Un refrán popular asegura que todo tiene solución en la vida, excepto la muerte. Los seres humanos son libres de exponer su vida hasta límites insospechados, pero no de colocar en riesgo a los demás.
La pandemia del Covid-19 deja imágenes de dolor e impotencia, pero también de esperanza, solidaridad, reinvención y liderazgo bambú. Entre unas y otras, a veces aparece un ególatra e irresponsable que ofrece el peor ejemplo a su comunidad.
El caso más sonado ha sido el de Boris Johnson, primer ministro del Reino Unido, quien prefirió inicialmente la llamada «inmunización de rebaño», es decir, el flujo natural de la enfermedad entre las personas de menor riesgo. Los científicos, alarmados, pronosticaron que no hacer nada provocaría medio millón de muertes en ese país. Johnson, en pose enajenada, dio la mano a enfermos de coronavirus hasta que… cayó en cama.
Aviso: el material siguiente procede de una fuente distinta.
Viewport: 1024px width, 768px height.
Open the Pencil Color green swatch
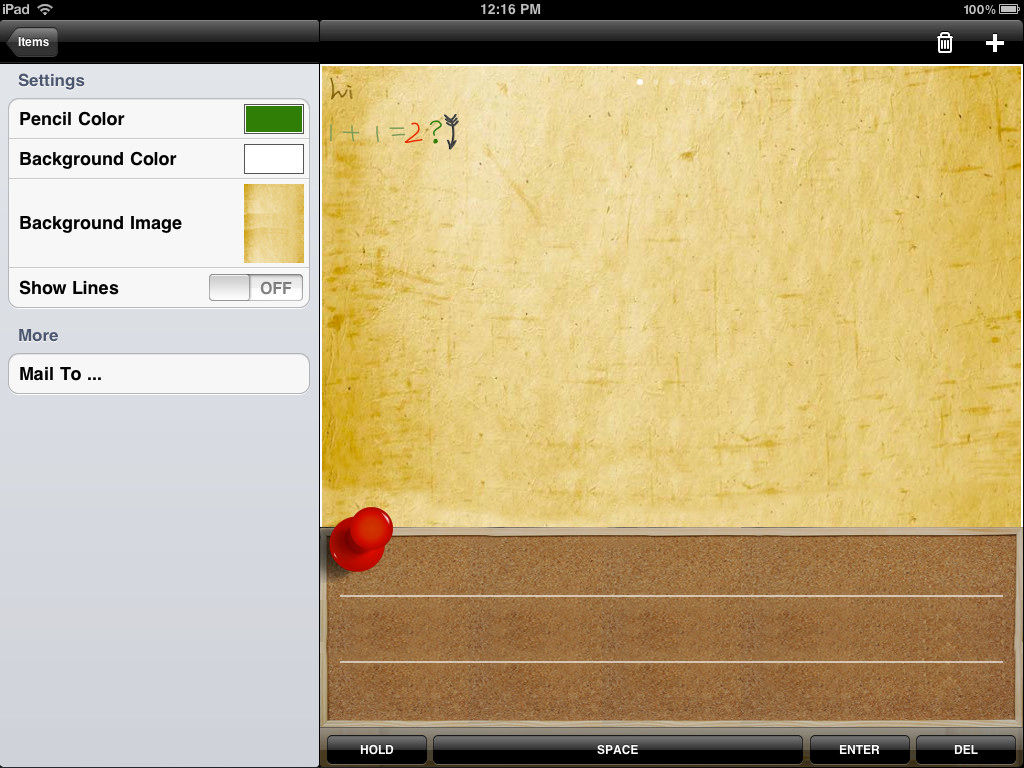point(274,119)
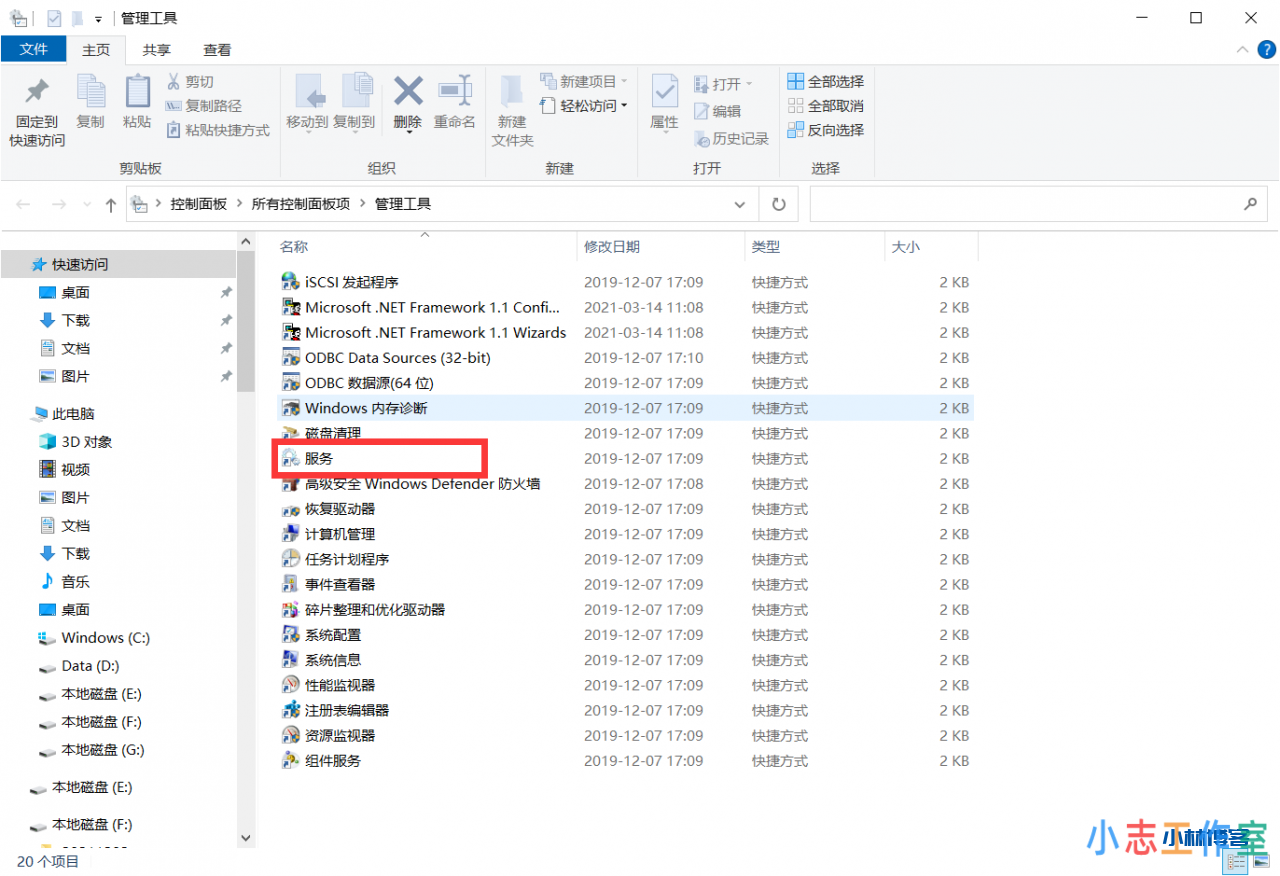The image size is (1280, 876).
Task: Pin current folder to Quick Access
Action: click(36, 108)
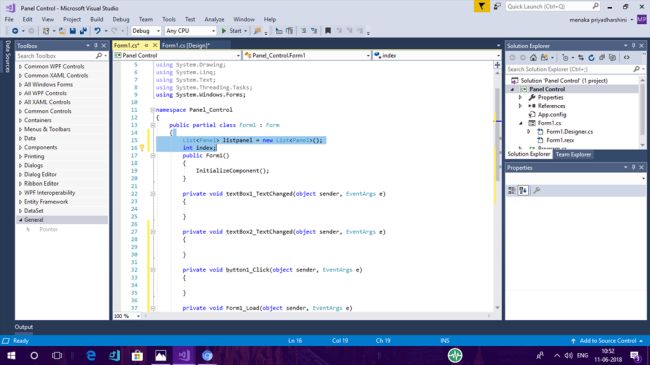Switch to the Form1.cs [Design] tab
650x365 pixels.
tap(186, 45)
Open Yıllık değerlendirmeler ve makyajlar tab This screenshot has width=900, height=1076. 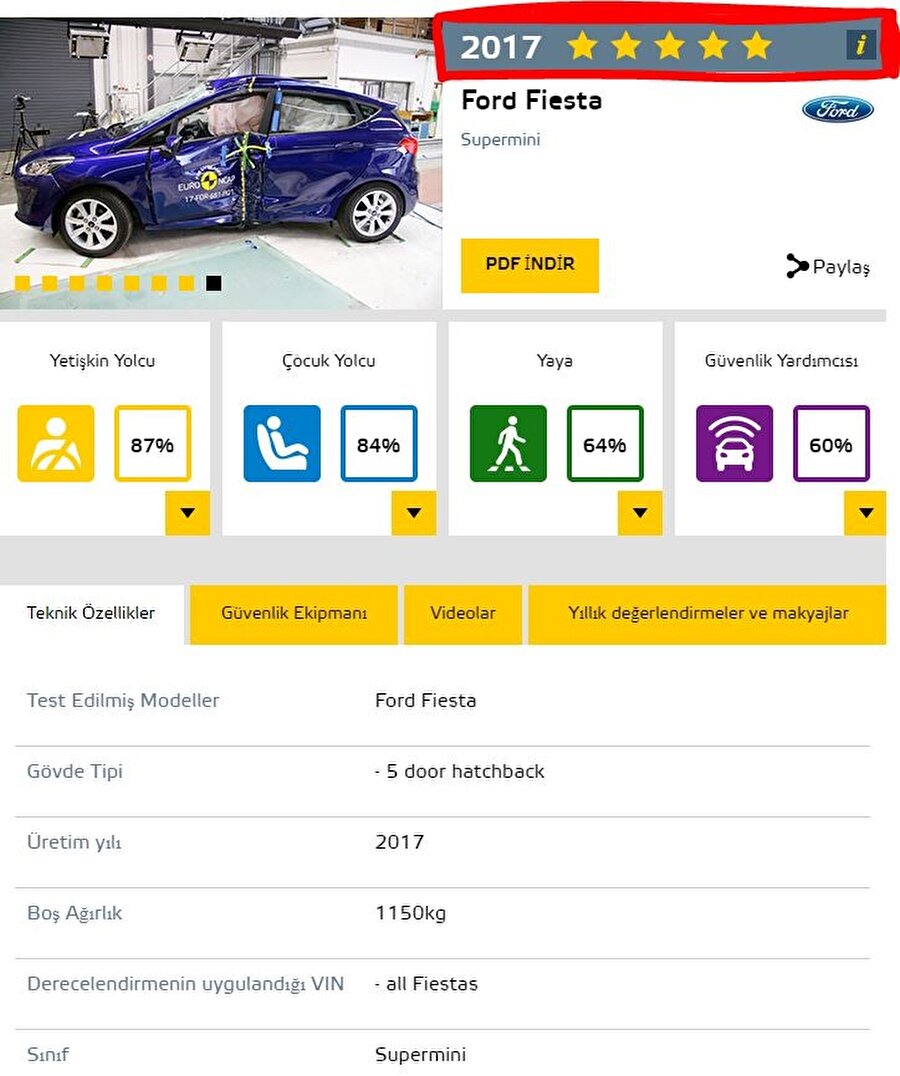click(707, 614)
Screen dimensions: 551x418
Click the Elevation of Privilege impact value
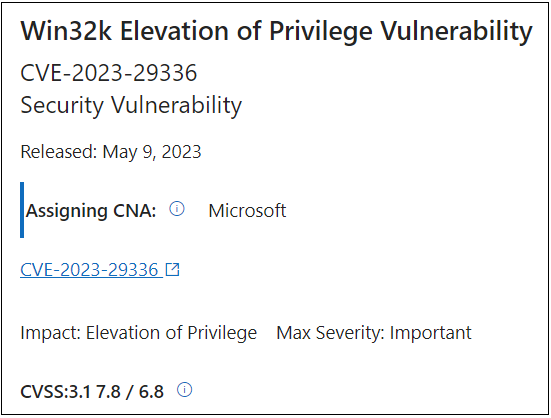click(x=171, y=333)
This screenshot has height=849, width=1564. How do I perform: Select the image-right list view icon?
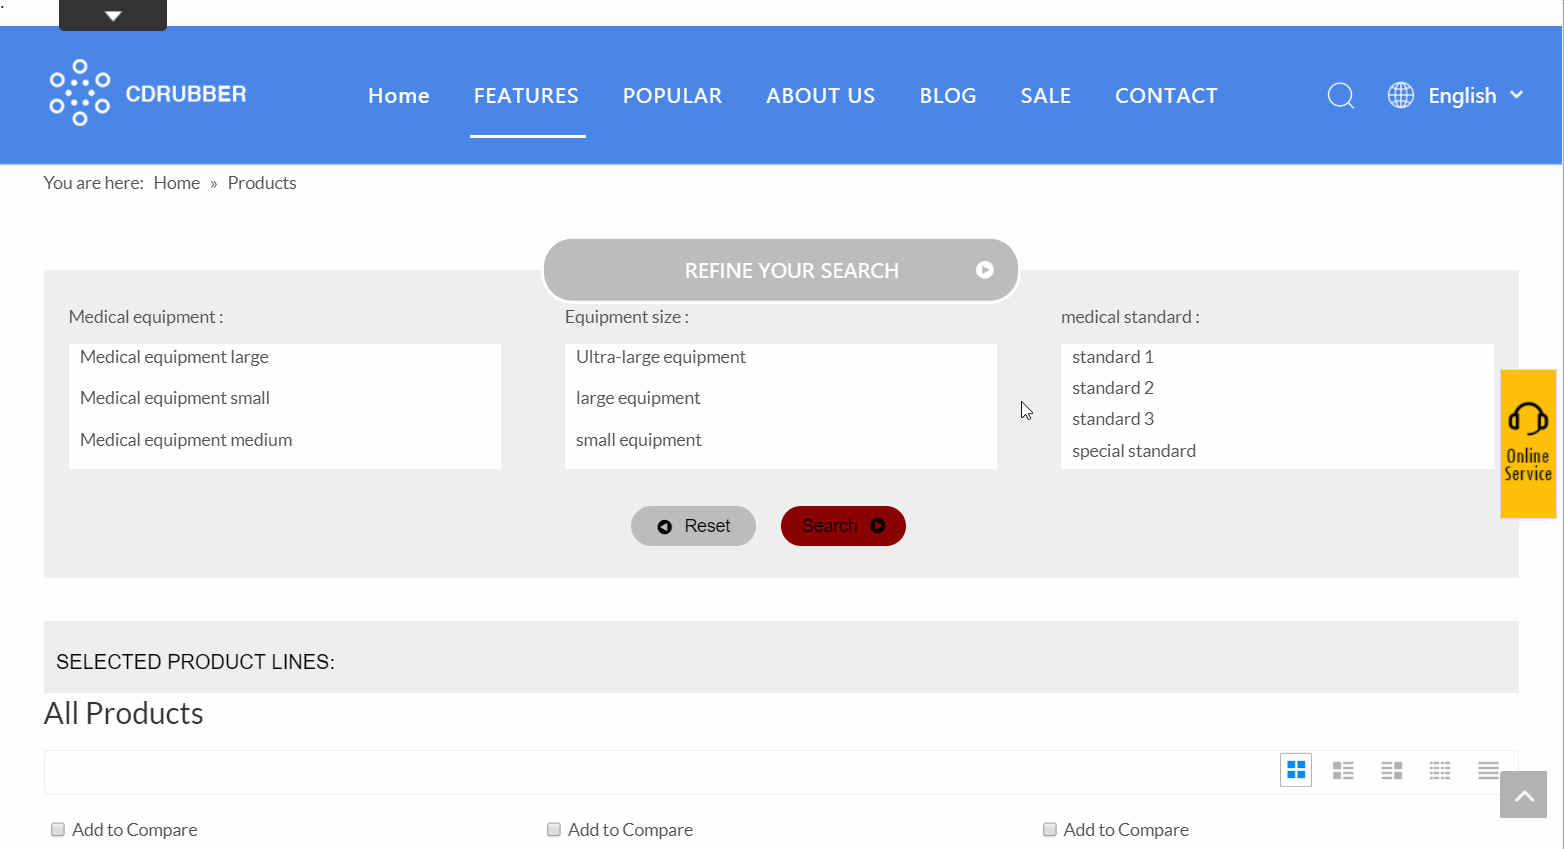(x=1391, y=770)
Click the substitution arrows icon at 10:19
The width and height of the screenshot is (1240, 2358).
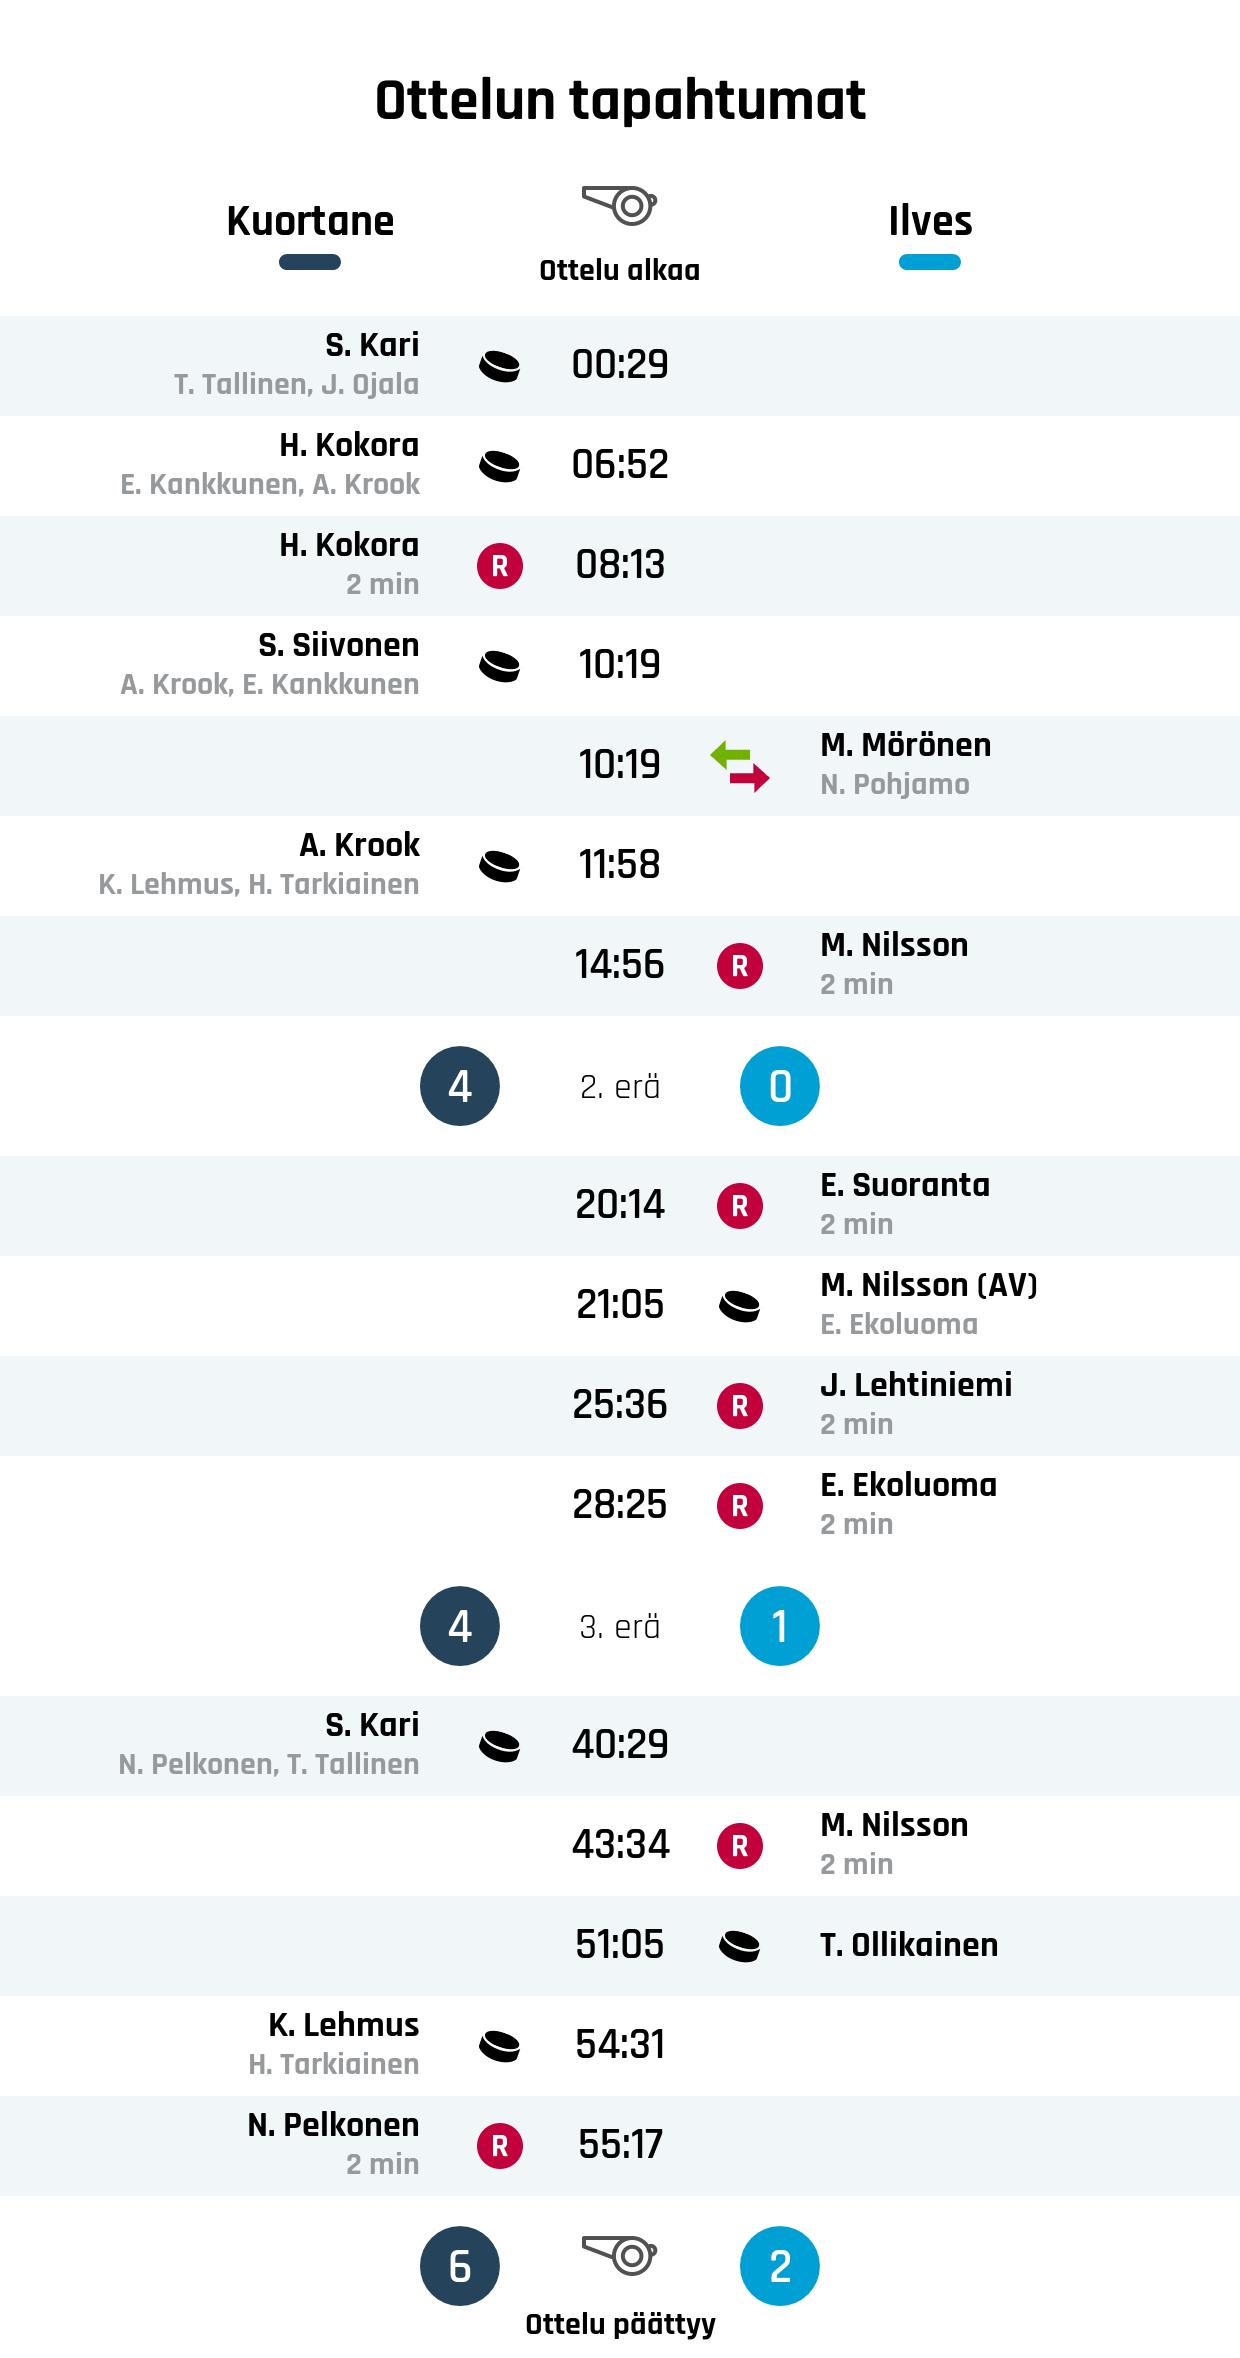tap(740, 766)
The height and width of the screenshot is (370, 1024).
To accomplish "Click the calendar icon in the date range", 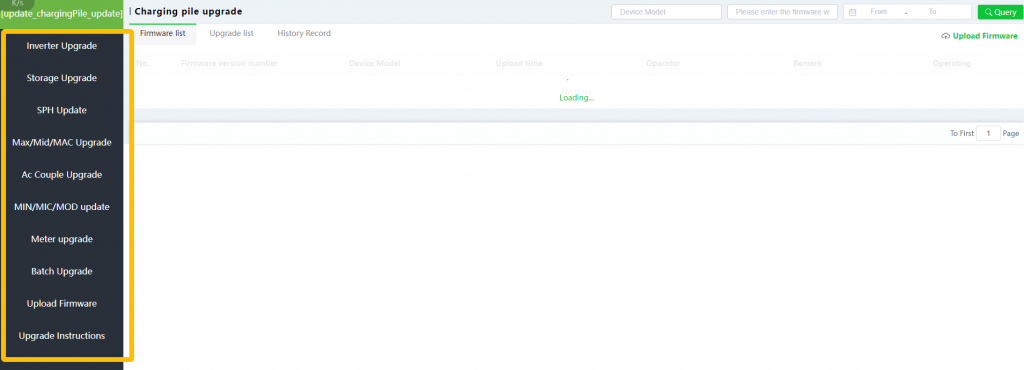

Al rebasar la gravedad, confesó que debía su vida al personal de la sanidad pública británica, en especial a dos enfermeros extranjeros que lo cuidaron día y noche. Resulta curioso, viniendo de un firme defensor del Brexit y crítico acérrimo de los inmigrantes.
San Francisco de Sales decía: «Antes de juzgar al prójimo, pongámosle a él en nuestro lugar y a nosotros en el suyo, y a buen seguro que será entonces nuestro juicio recto y caritativo».
Menos suerte tuvo el fallecido médico inglés Abdul Mabud Chowdhury, el primero en advertir al primer ministro sobre la falta de equipos de protección individual en los hospitales británicos.
En este lado del mundo, el obispo evangelista Gerald Glenn, de Virginia, también murió por coronavirus. Se había viralizado en medios y redes sociales tras afirmar: «Creo firmemente que Dios es más grande que este temido virus. Puedes citarme sobre eso».
Glenn prefirió seguir predicando, instó a los fieles a acudir al culto e ignoró las advertencias contra las reuniones masivas. Hoy, la recomendación de su hija es que todas las personas permanezcan en sus casas.
¡Cuánto daño hacen el ego y la prepotencia!
En otros lados, sin embargo, políticos y gobiernos han actuado eficazmente, dejándose guiar por la comunidad científica y no por sus instintos más básicos. Es el ejemplo de la primera ministra de Nueva Zelandia, Jacinda Ardern, que decretó medidas tempranas como el control fronterizo, la detección rápida y el aislamiento de la población. Este país se menciona como un caso de éxito, aunque solo el tiempo lo certificará.